What is refactoring?

Code refactoring is the process of restructuring existing computer code—changing the factoring—without changing its external behavior. - wikipedia

Maybe an illustration about two work streams.

  1. "Normal" coding work. You are trying to add new functionality to your code. E.g.
  2. Changing the code, structure, architecture, etc. (but not the functionality).
  3. Know when and how to move between the two activities

More wikipedia,

Refactoring improves nonfunctional attributes of the software. Advantages include improved code readability and reduced complexity; these can improve source-code maintainability and create a more expressive internal architecture or object model to improve extensibility. Typically, refactoring applies a series of standardised basic micro-refactorings, each of which is (usually) a tiny change in a computer program's source code that either preserves the behaviour of the software, or at least does not modify its conformance to functional requirements.

Why worry about it?

Refactoring enables graceful code evolution -- You don't have the know all the answers when you start, you can discover them as you go. Refactoring is a key part of the how.

... code refactoring may also resolve hidden, dormant, or undiscovered computer bugs or vulnerabilities in the system by simplifying the underlying logic and eliminating unnecessary levels of complexity.

What motivates refactoring?

Sometimes we have a distinct feel that something isn't quite right. Or, we hit a wall where someone asks us to add some functionality to the code and we realize that code choices we made earlier make adding the new piece very hard, risky or clunky.

More formally, smart people have identified some common "this doesn't feel right" moments and cateloged them.

Bad Smells

Refactoring is usually motivated by noticing a code smell.[2] For example the method at hand may be very long, or it may be a near duplicate of another nearby method.
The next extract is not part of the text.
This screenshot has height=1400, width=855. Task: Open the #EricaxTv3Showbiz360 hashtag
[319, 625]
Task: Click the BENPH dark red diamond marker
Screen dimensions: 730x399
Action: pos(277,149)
Once recognized, such problems can be addressed by refactoring the source code, or transforming it into a new form that behaves the same as before but that no longer "smells". 

These bad smells can be at code, architecture, data structure, etc. levels. Learning to identify many types of bad smells and then having ready tools to address them is part of what we mean by "professional developer skills."
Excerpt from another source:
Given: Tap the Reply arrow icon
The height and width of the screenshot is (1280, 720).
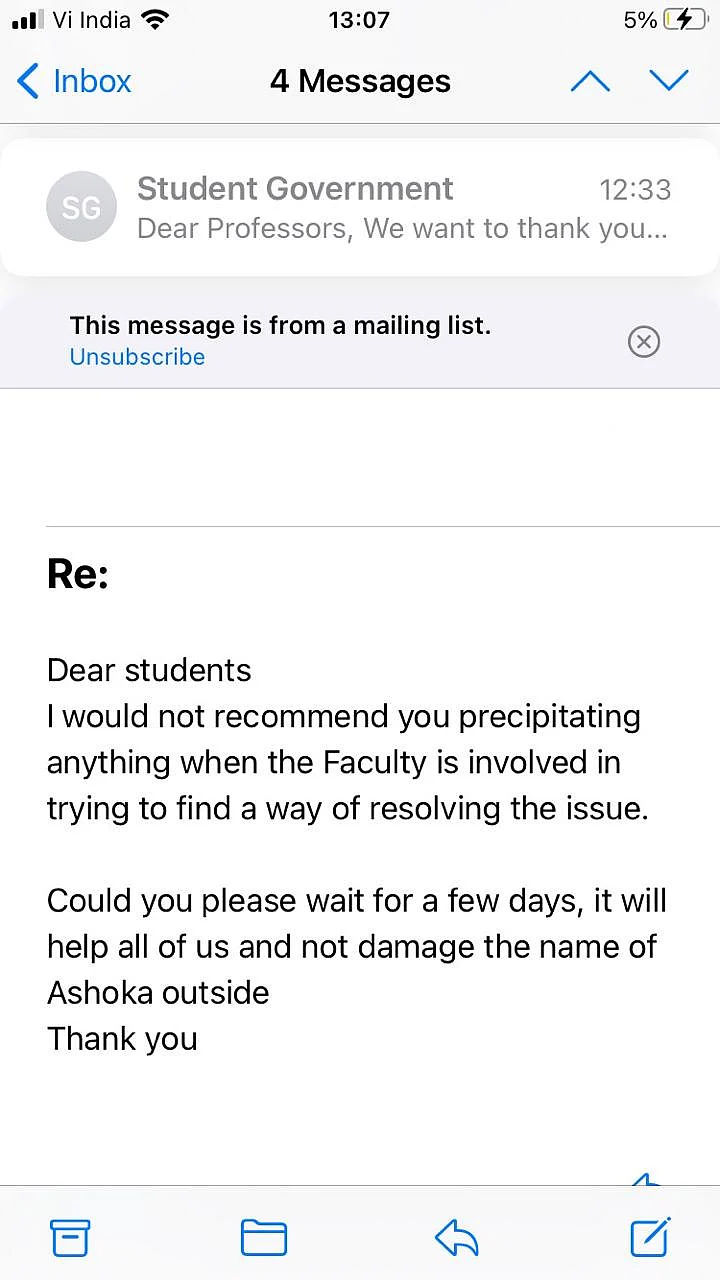Looking at the screenshot, I should pos(457,1239).
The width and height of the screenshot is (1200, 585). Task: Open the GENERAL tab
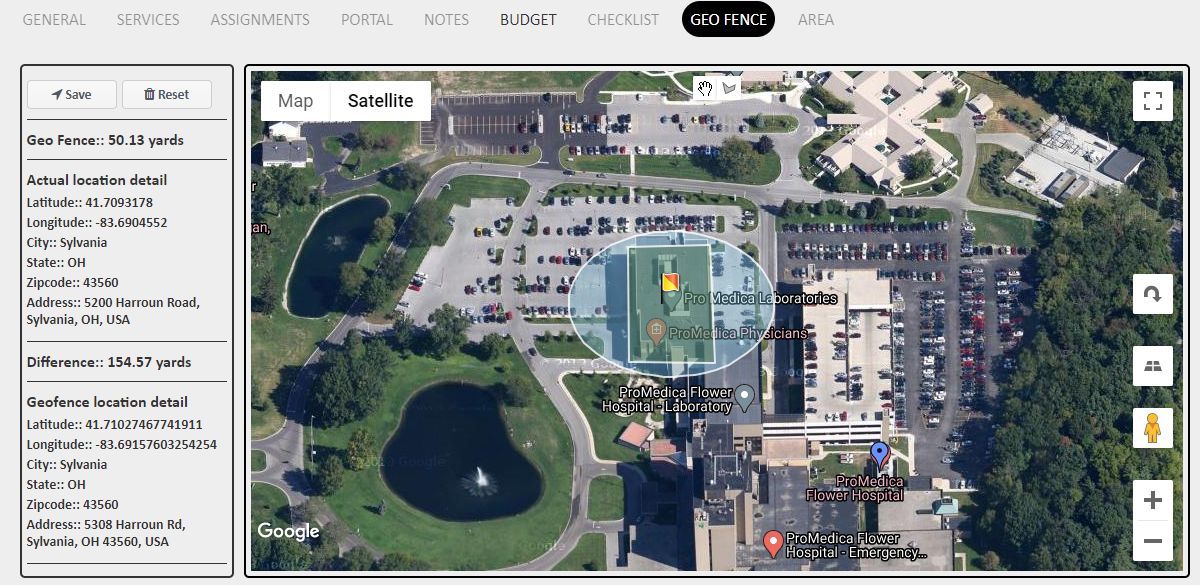[54, 19]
For a long routine, one or more smaller subroutines can be extracted; or for duplicate routines, the duplication can be removed and replaced with one shared function. Failure to perform refactoring can result in accumulating technical debt; on the other hand, refactoring is one of the primary means of repaying technical debt.[3]

When you don't refactor regularly...

...you accumlulate technical debt.

Can we say any generally useful things about the risks of not paying down technical debt?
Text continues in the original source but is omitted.